When the electron passes through the slit of width d what are you doing? Using the Heisenberg Uncertainly relation what statement can you make about the lateral momentum

5. Apr 20, 2015

### Raghav Gupta

Δp >= h/4πd
Is that correct?

6. Apr 20, 2015

### gleem

Yes, and what does this suggest?

7. Apr 20, 2015

### Raghav Gupta

Sorry, I think it should be Δp>= h/4πΔd ?
There should be uncertainty involved.

8. Apr 20, 2015

### gleem

No. you are localizing the electron in a space of width d which is the significance of Δx.

9. Apr 20, 2015

### Raghav Gupta

That uncertainty in momentum is greater?

10. Apr 20, 2015

### gleem

Yes, or the uncertainty is not less than h/4πd.

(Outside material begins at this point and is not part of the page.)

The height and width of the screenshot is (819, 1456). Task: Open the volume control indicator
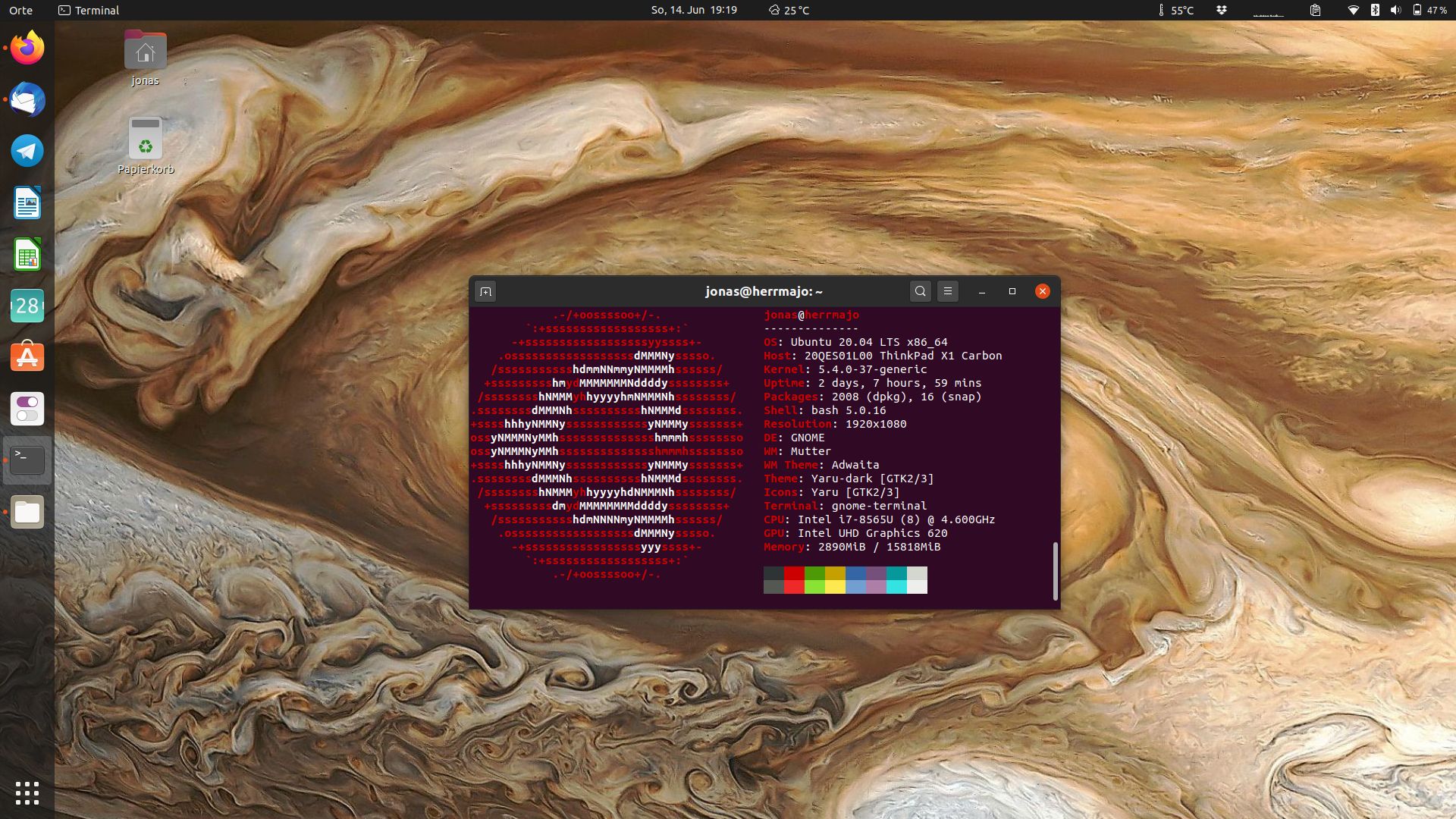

I have to do something so I will be away for a few hours sorry.

11. Apr 20, 2015

### Raghav Gupta

How does that relate to options?

Think you will reply after some hours.

12. Apr 20, 2015

### gleem

You should be able to exclude two immediately>

13. Apr 20, 2015

### Raghav Gupta

Do that mean certainty is less then h/4πd ?
Which is py<h/4πd ?
Why absolute value is being considered of momentum in options and why 4π term is neglected?
This is not true , if pyd< h/4π
Then |py|d< h ?

Last edited: Apr 21, 2015
14. Apr 21, 2015

### gleem

The expression of the uncertainty principle was original suggested by Heisenberg to be ΔpΔx ≥ h. It was later formally derived and found to be ΔpΔx ≥ h/4π.

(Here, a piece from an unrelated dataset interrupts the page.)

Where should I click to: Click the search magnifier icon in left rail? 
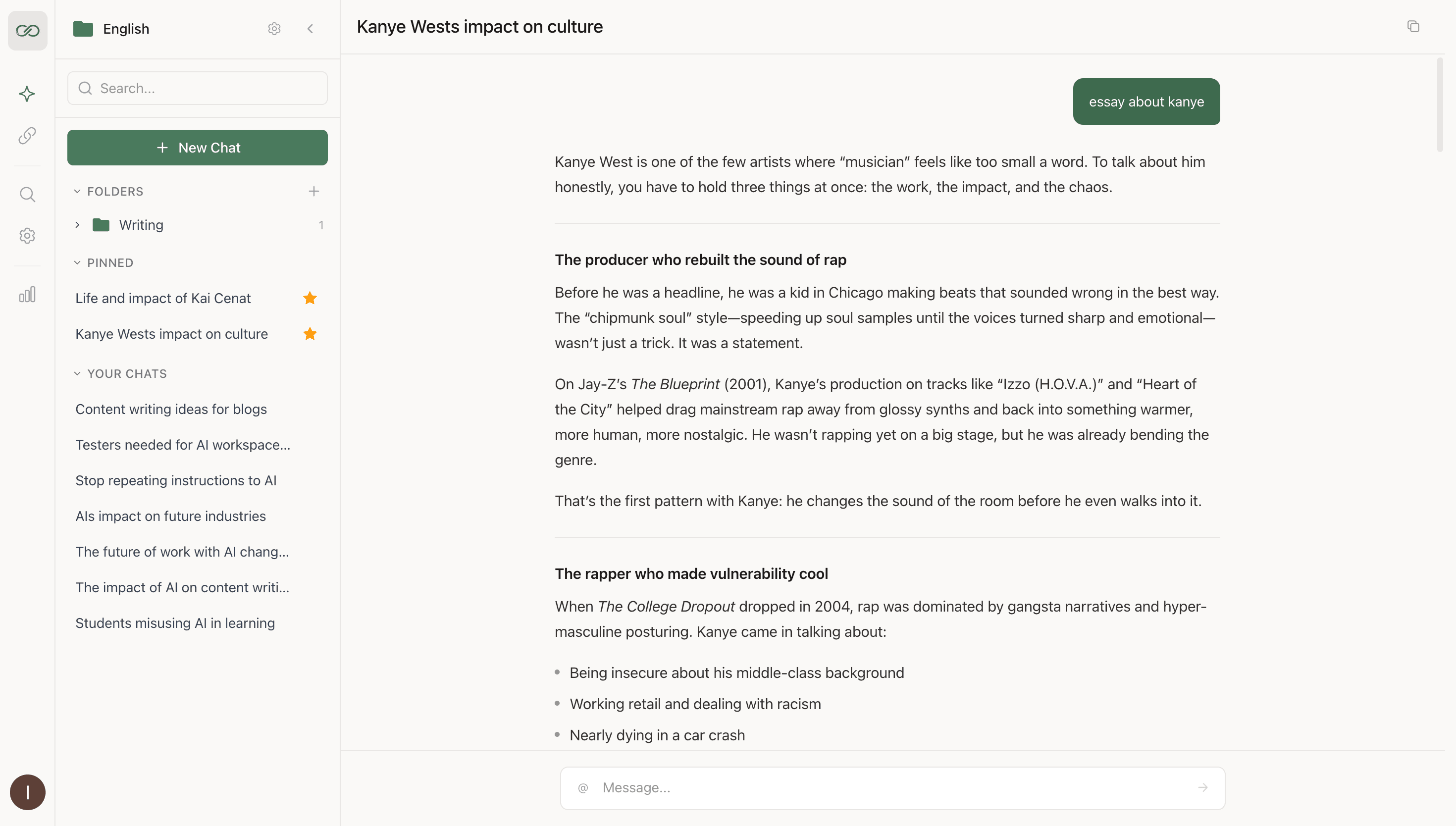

It seems to me that the two forms are mixed here. First even is they are mixed A and C are not consistent with either one. But if Δp ≥ h/4πd you cannot say Δp > h/d let alone Δp >> h/d. So to make any sense out of the choices you have to use Heisenberg's original formulation ΔpΔx ≥ h.

The absolute value is used because momentum and position are vector quantities and only the magnitudes of these quantities are of interest.

15. Apr 21, 2015

### Raghav Gupta

So option C is correct, by original formulation also and also by modern formulation?
If pyd < h/4π
Then 4πpyd < h
Which definitely implies pyd <h
So no matter what formulation we take ,we only arrive at this answer ?

16. Apr 21, 2015

### gleem

If Δpd ≥ h/4π then 4π Δpd ≥ h. But this does not imply universally that Δpd < h.

17. Apr 21, 2015

### Raghav Gupta

Is this correct?

18. Apr 21, 2015

### gleem

No. you reversed the inequality sign.

19. Apr 21, 2015

### Raghav Gupta

But I am taking certainty.
When we remove delta sign , inequality changes?

20. Apr 21, 2015

### gleem

It is my understanding that the uncertainty relationship makes no statement about the actual momentum of a particle.